Requirement
What is needed is a faithful copy of all the records.

(Data records)

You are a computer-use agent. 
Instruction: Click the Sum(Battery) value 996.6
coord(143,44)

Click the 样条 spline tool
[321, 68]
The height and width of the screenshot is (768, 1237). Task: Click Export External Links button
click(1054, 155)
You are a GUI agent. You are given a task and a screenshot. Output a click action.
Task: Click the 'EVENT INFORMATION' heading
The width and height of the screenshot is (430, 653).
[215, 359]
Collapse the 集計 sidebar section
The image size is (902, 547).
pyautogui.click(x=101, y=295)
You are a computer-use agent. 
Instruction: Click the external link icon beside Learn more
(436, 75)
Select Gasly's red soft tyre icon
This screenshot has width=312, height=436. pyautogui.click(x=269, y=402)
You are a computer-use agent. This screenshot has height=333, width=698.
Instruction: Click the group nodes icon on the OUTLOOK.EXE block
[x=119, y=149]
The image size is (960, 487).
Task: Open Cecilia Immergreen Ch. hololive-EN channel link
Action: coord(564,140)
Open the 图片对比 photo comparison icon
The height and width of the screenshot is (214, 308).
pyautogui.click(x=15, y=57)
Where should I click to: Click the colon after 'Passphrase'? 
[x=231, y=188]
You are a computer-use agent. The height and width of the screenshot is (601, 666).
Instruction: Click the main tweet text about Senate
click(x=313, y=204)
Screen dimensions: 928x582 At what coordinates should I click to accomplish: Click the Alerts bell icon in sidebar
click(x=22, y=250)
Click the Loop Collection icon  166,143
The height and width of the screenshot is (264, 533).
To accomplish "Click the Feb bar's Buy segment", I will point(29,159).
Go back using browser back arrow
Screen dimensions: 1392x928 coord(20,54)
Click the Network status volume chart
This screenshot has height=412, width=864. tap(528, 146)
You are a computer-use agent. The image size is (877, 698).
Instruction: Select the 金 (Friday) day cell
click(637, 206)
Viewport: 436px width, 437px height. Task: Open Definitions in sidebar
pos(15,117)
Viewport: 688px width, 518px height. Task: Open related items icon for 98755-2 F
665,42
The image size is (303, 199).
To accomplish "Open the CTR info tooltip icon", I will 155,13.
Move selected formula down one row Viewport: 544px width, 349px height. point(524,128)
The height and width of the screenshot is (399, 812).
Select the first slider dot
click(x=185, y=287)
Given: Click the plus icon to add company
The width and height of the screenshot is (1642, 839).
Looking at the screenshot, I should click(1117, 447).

Your solution
You are a computer-use agent. 
Instruction: Click the Sum(Battery) value 996.6
coord(143,44)

Click the 样条 spline tool
[321, 68]
The height and width of the screenshot is (768, 1237). Task: Click Export External Links button
click(1054, 155)
You are a GUI agent. You are given a task and a screenshot. Output a click action.
Task: Click the 'EVENT INFORMATION' heading
The width and height of the screenshot is (430, 653).
[215, 359]
Collapse the 集計 sidebar section
The image size is (902, 547).
pyautogui.click(x=101, y=295)
You are a computer-use agent. 
Instruction: Click the external link icon beside Learn more
(436, 75)
Select Gasly's red soft tyre icon
This screenshot has width=312, height=436. pyautogui.click(x=269, y=402)
You are a computer-use agent. This screenshot has height=333, width=698.
Instruction: Click the group nodes icon on the OUTLOOK.EXE block
[x=119, y=149]
The image size is (960, 487).
Task: Open Cecilia Immergreen Ch. hololive-EN channel link
Action: coord(564,140)
Open the 图片对比 photo comparison icon
The height and width of the screenshot is (214, 308).
pyautogui.click(x=15, y=57)
Where should I click to: Click the colon after 'Passphrase'? 
[x=231, y=188]
You are a computer-use agent. The height and width of the screenshot is (601, 666).
Instruction: Click the main tweet text about Senate
click(x=313, y=204)
Screen dimensions: 928x582 At what coordinates should I click to accomplish: Click the Alerts bell icon in sidebar
click(x=22, y=250)
Click the Loop Collection icon  166,143
The height and width of the screenshot is (264, 533).
To accomplish "Click the Feb bar's Buy segment", I will point(29,159).
Go back using browser back arrow
Screen dimensions: 1392x928 coord(20,54)
Click the Network status volume chart
This screenshot has height=412, width=864. tap(528, 146)
You are a computer-use agent. The image size is (877, 698).
Instruction: Select the 金 (Friday) day cell
click(637, 206)
Viewport: 436px width, 437px height. Task: Open Definitions in sidebar
pos(15,117)
Viewport: 688px width, 518px height. Task: Open related items icon for 98755-2 F
665,42
The image size is (303, 199).
To accomplish "Open the CTR info tooltip icon", I will 155,13.
Move selected formula down one row Viewport: 544px width, 349px height. point(524,128)
The height and width of the screenshot is (399, 812).
Select the first slider dot
click(x=185, y=287)
Given: Click the plus icon to add company
The width and height of the screenshot is (1642, 839).
Looking at the screenshot, I should click(1117, 447).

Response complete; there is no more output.